━━━ Page ━━━
In this HackerEarth Separate paths problem solution, You are given a directed graph that contains N nodes (numbered from 1 to N) and M edges.

A valid path is a path that starts from a node that does not contain any edges that are directed towards it. That is, the value of Indegree of node is 0. This path can also contain only one node in it. That is, the paths of length 0 are also valid paths but they must still follow the main condition that the starting node (in this case the only node) should not contain any edges that are directed towards it.

You are required to calculate the number of unordered pair of nodes such that there exist two valid paths that end at these nodes. These two paths should not contain any node in common.


HackerEarth Separate paths problem solution


HackerEarth Separate paths problem solution.

#include<bits/stdc++.h>
using namespace std;

#define ll long long
#define endl "\n"
#define PB push_back
#define MP make_pair
#define fr(i,n) for(i=1;i<=n;i++)

typedef vector<ll> vl;
const ll N = 510;

vl v[N],v1;
ll vis[N], cur, deg[N], ans[N][N];

void dfs(ll s)
{
vis[s]=1;
for(auto it:v[s])
if(vis[it]==0 && it!=cur)
dfs(it);
return;
}

int main()
{
ll t,i,j,n,m,x,y,cnt;
cin>>t;
while(t--)
{
cin>>n>>m;
cur=-1;
for(i=0;i<=n;i++) v[i].clear();
fr(i,n) deg[i]=0;
fr(i,n) fr(j,n) ans[i][j]=1;

fr(i,m)
{
cin>>x>>y;
v[x].PB(y);
deg[y]++;
}
fr(i,n) if(deg[i]==0) v[0].PB(i);

fr(i,n)
{
cur=i, v1.clear();
fr(j,n) vis[j]=0;
dfs(0);
fr(j,n) if(vis[j]==0)
{
v1.PB(j);
ans[i][j]=ans[j][i]=0;
}
for(auto it:v1) for(auto it2:v1)
ans[it][it2]=0;
}
cnt=0;
fr(i,n) for(j=i+1;j<=n;j++) cnt+=ans[i][j];
cout<<cnt<<endl;
}
return 0;
}

Second solution

#include <bits/stdc++.h>
using namespace std;
typedef long long ll;
const int maxn = 500 + 14;

int n, m, ban, in[maxn];
vector<int> g[maxn];
bool seen[maxn], ok[maxn][maxn];
void dfs(int v){
if(seen[v] || v == ban)
━━━
## Your objective
Rewrite the Separate paths problem page starting at "You are required" and ending at "paths problem solution.", replacing "unordered pair" with "distinct pair".
━━━ Data shown ━━━
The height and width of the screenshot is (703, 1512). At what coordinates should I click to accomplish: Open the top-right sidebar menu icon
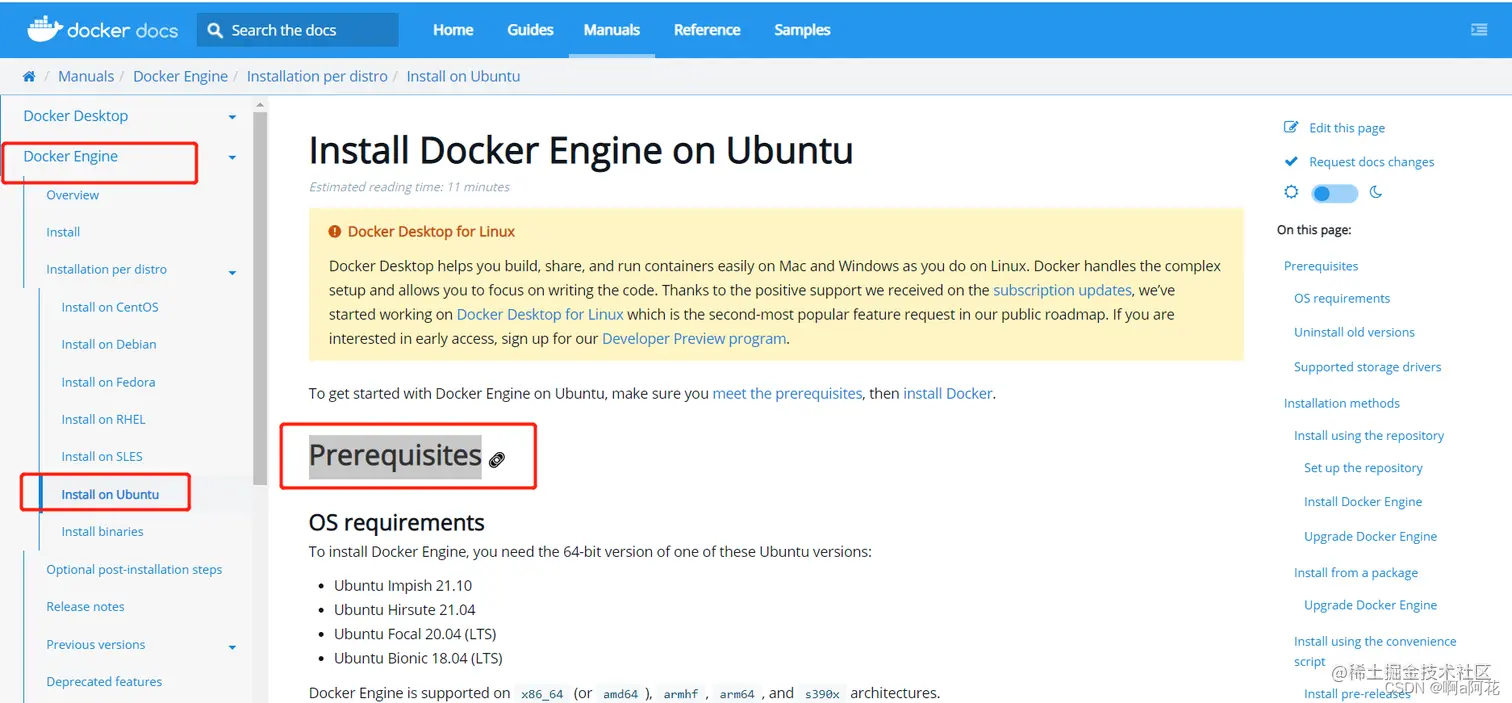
━━━
## The answer
You are required to calculate the number of distinct pair of nodes such that there exist two valid paths that end at these nodes. These two paths should not contain any node in common.


HackerEarth Separate paths problem solution


HackerEarth Separate paths problem solution.